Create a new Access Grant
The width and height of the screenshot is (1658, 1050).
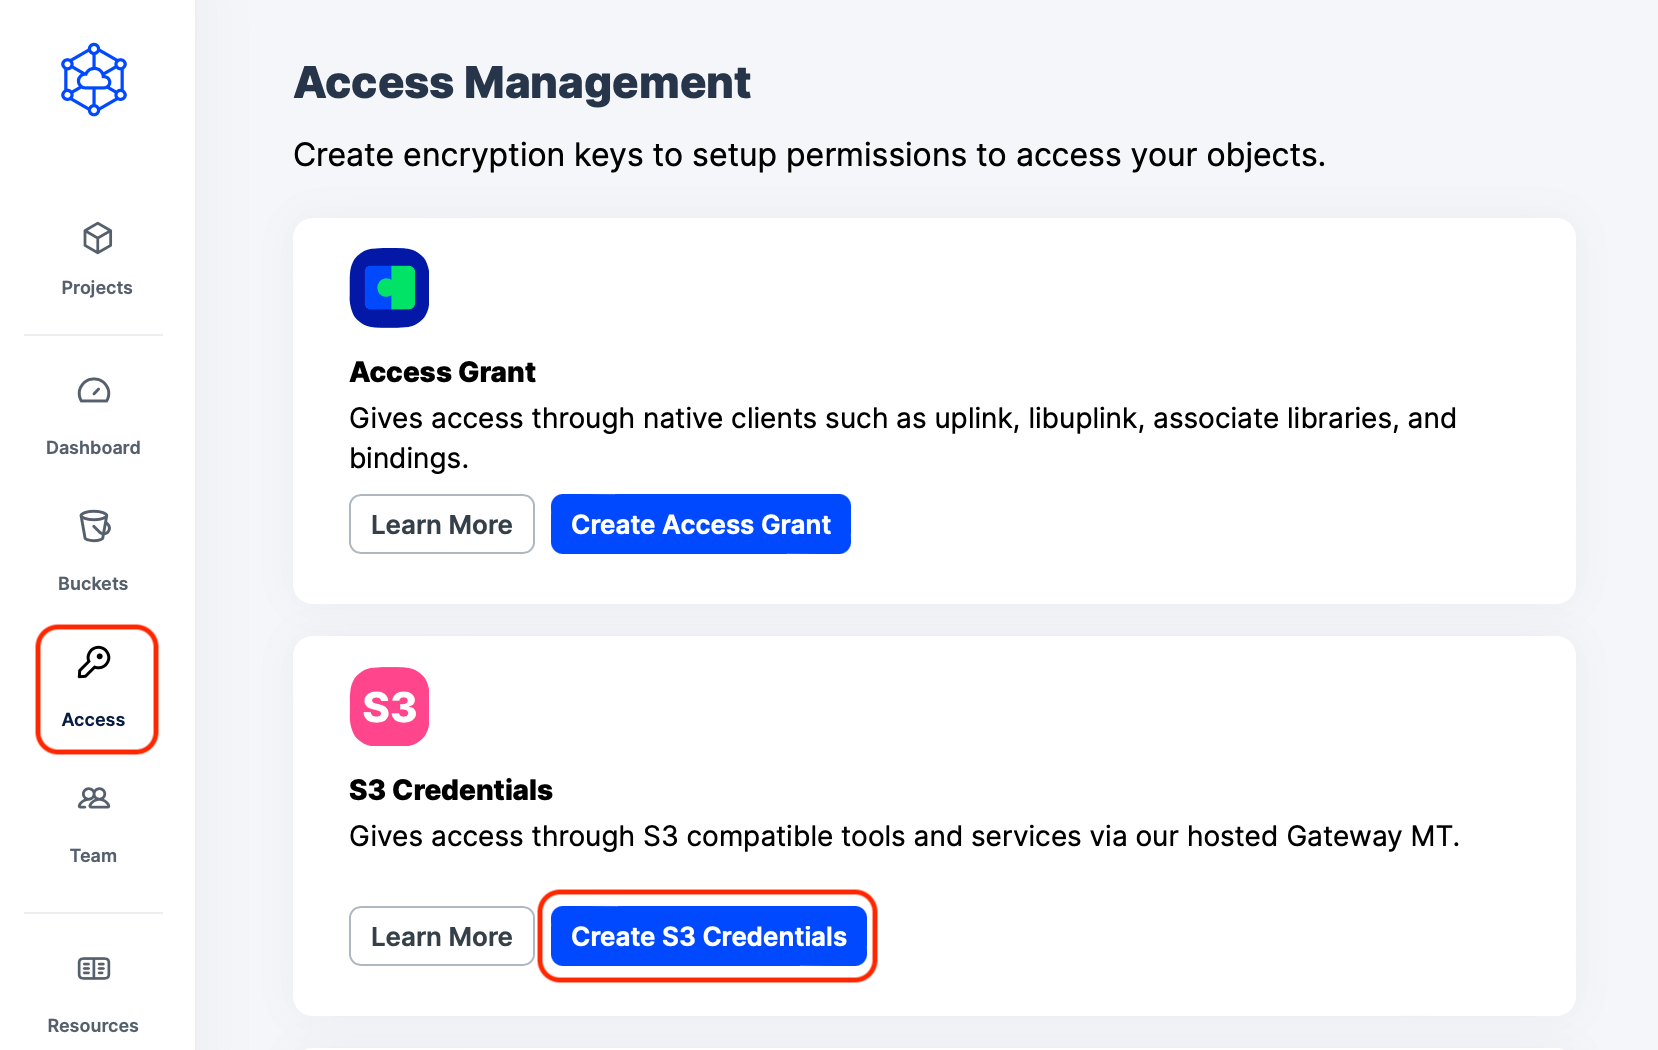click(x=700, y=523)
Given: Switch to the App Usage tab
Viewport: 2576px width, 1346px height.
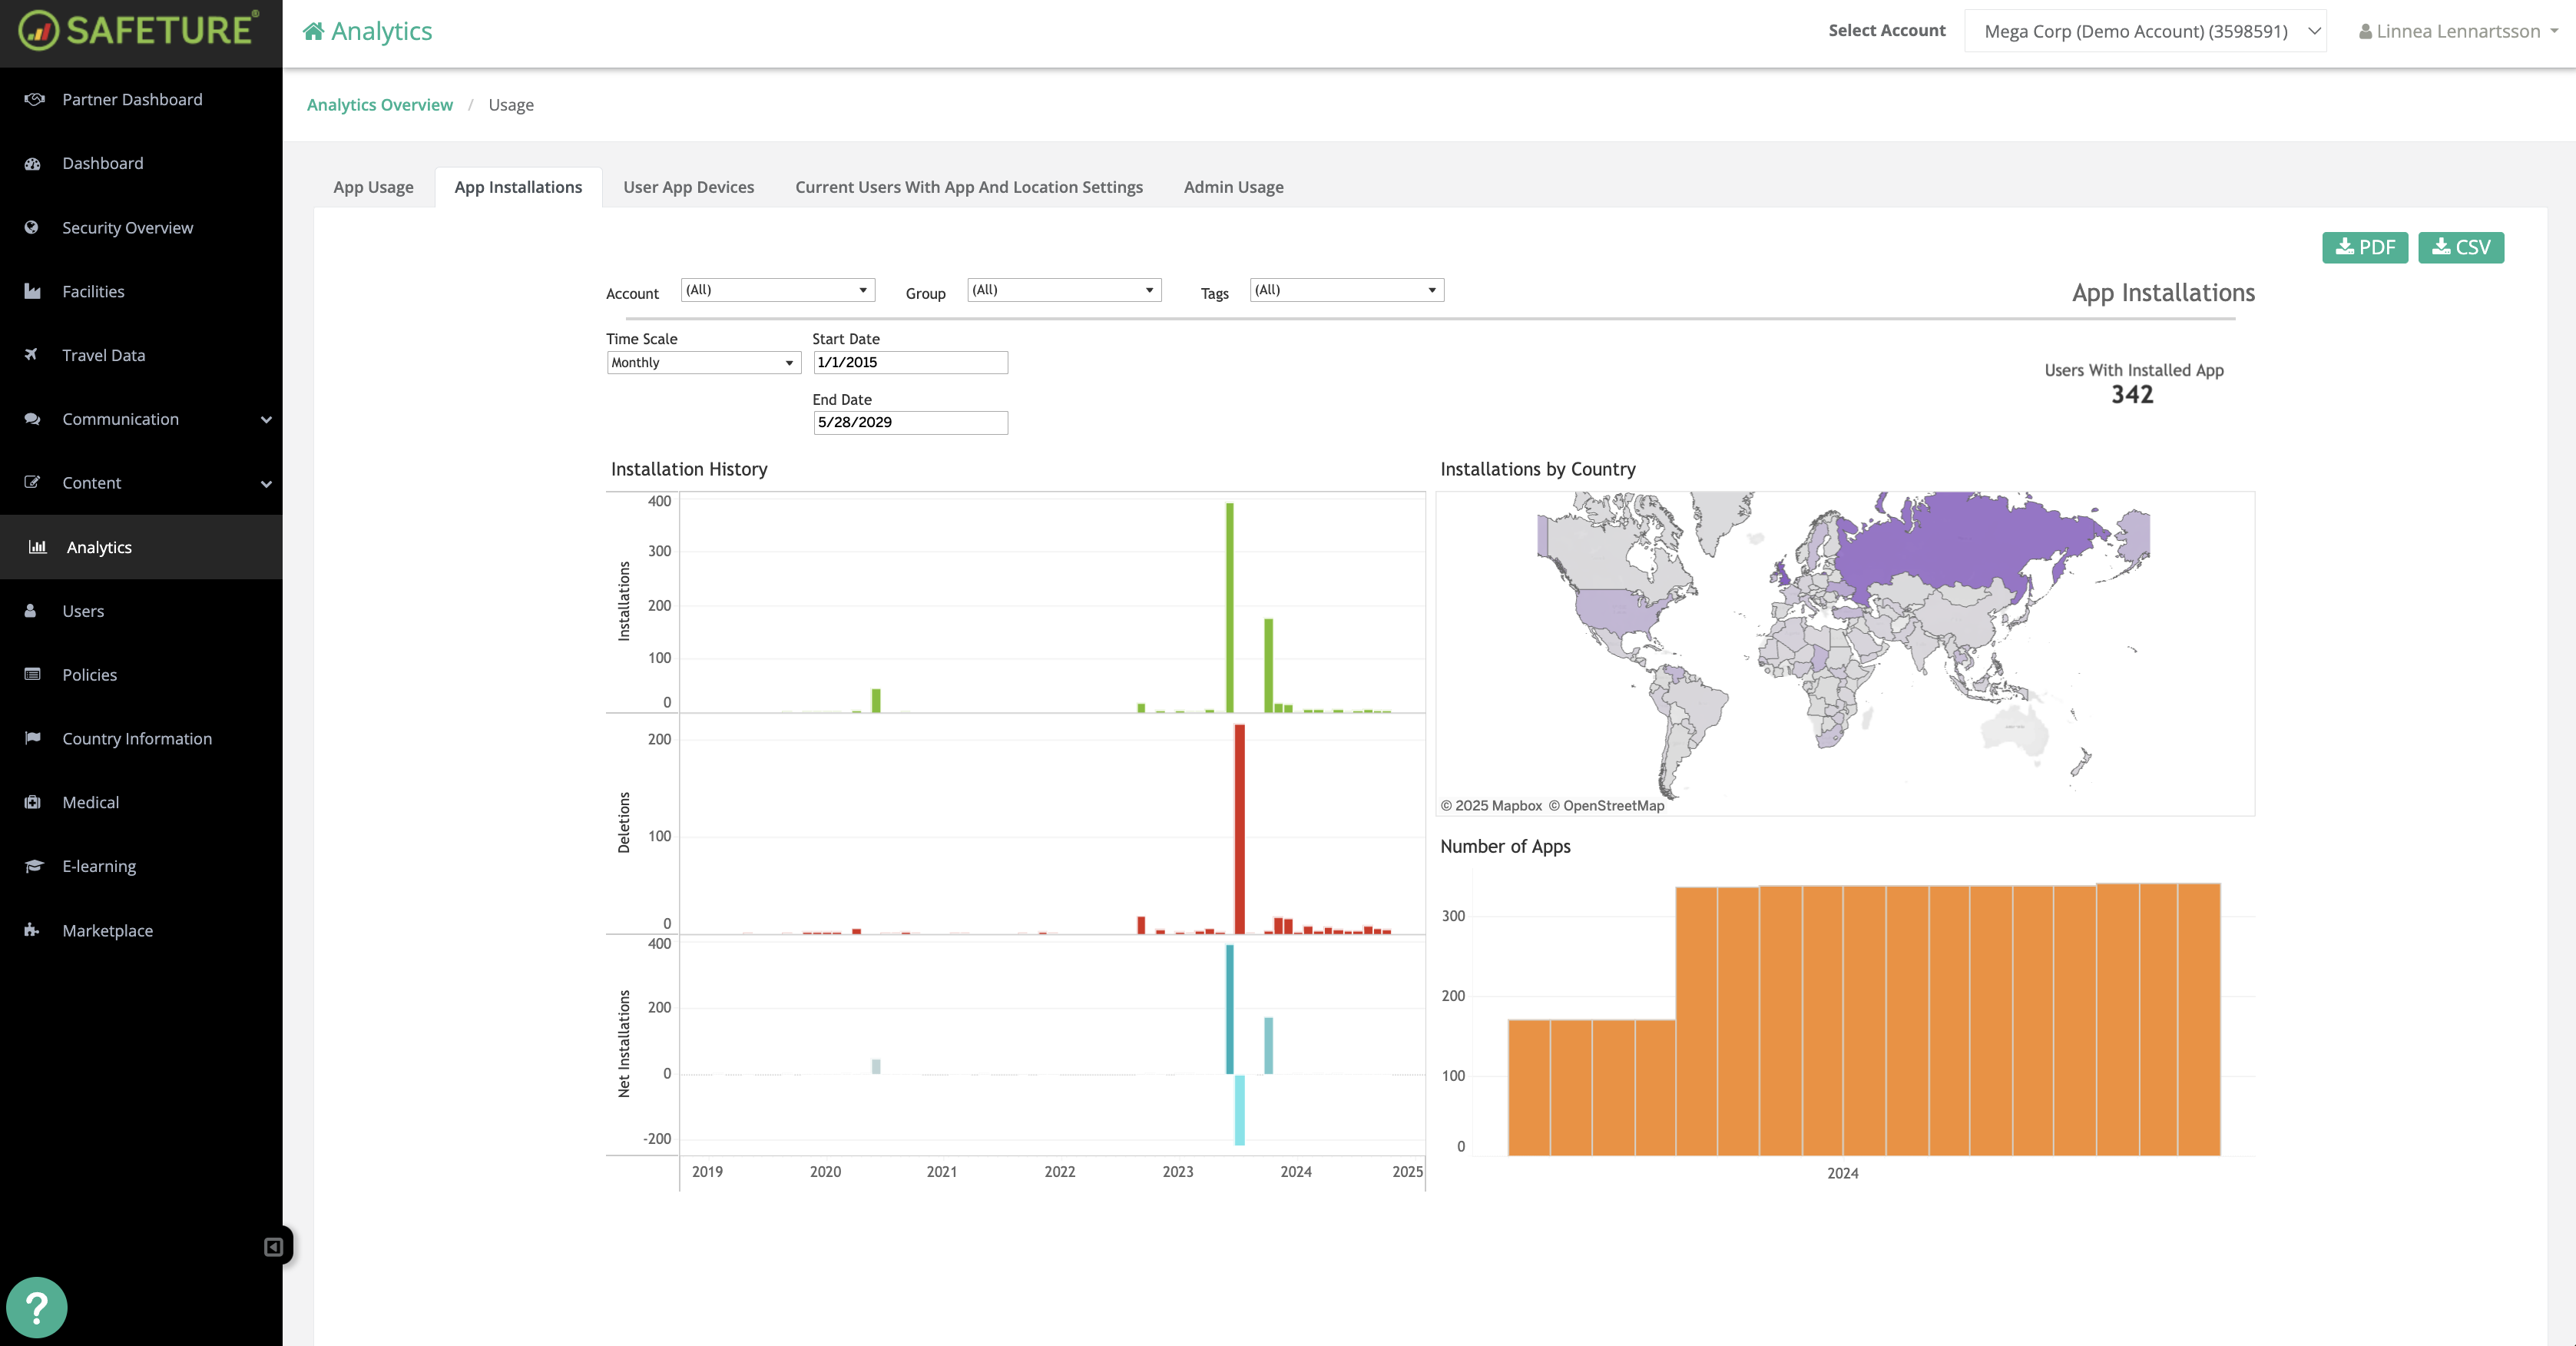Looking at the screenshot, I should point(372,186).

= WORK TASK =
Leave the pictures out and set down the rest of the listing above exactly.

= EXERCISE RESPONSE =
Create a new Access Grant
The width and height of the screenshot is (1658, 1050).
click(x=700, y=523)
Given: Switch to the App Usage tab
Viewport: 2576px width, 1346px height.
Looking at the screenshot, I should point(372,186).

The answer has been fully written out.